## Record extracts
•••••
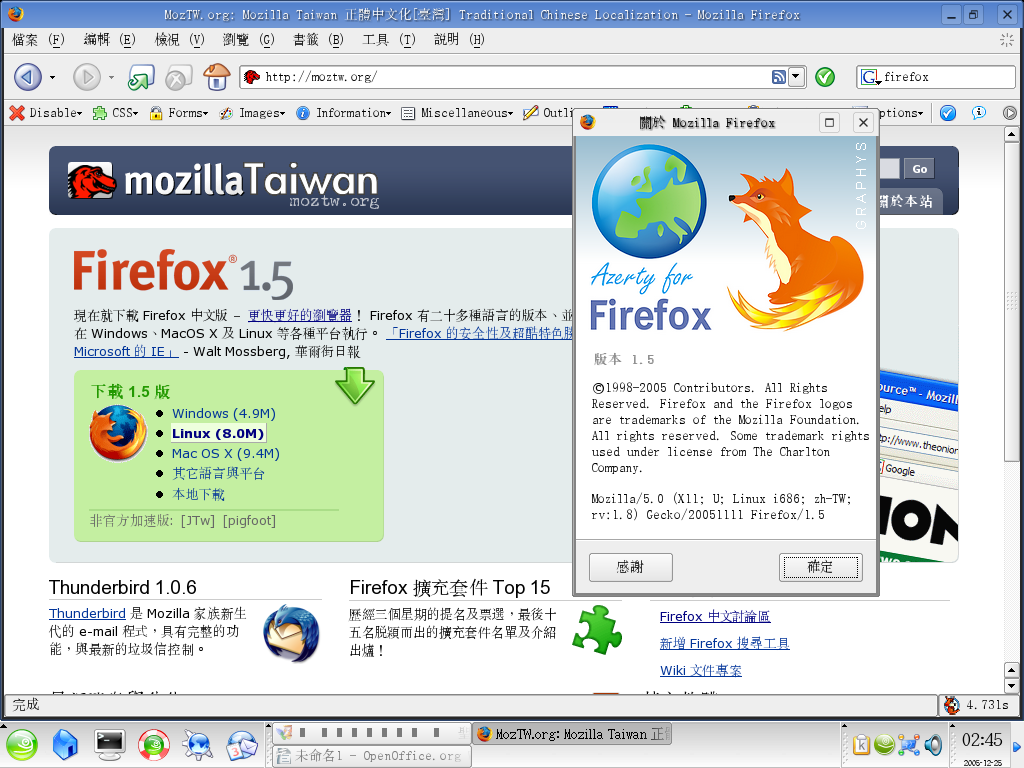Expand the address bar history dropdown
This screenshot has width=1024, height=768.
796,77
•••••
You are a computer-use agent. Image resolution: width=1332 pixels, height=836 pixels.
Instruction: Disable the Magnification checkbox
•••••
## Instructions to follow
Show each line of the rows above that contains the string "width".

## Worked answer
This screenshot has width=1024, height=768.
You are a computer-use agent. Image resolution: width=1332 pixels, height=836 pixels.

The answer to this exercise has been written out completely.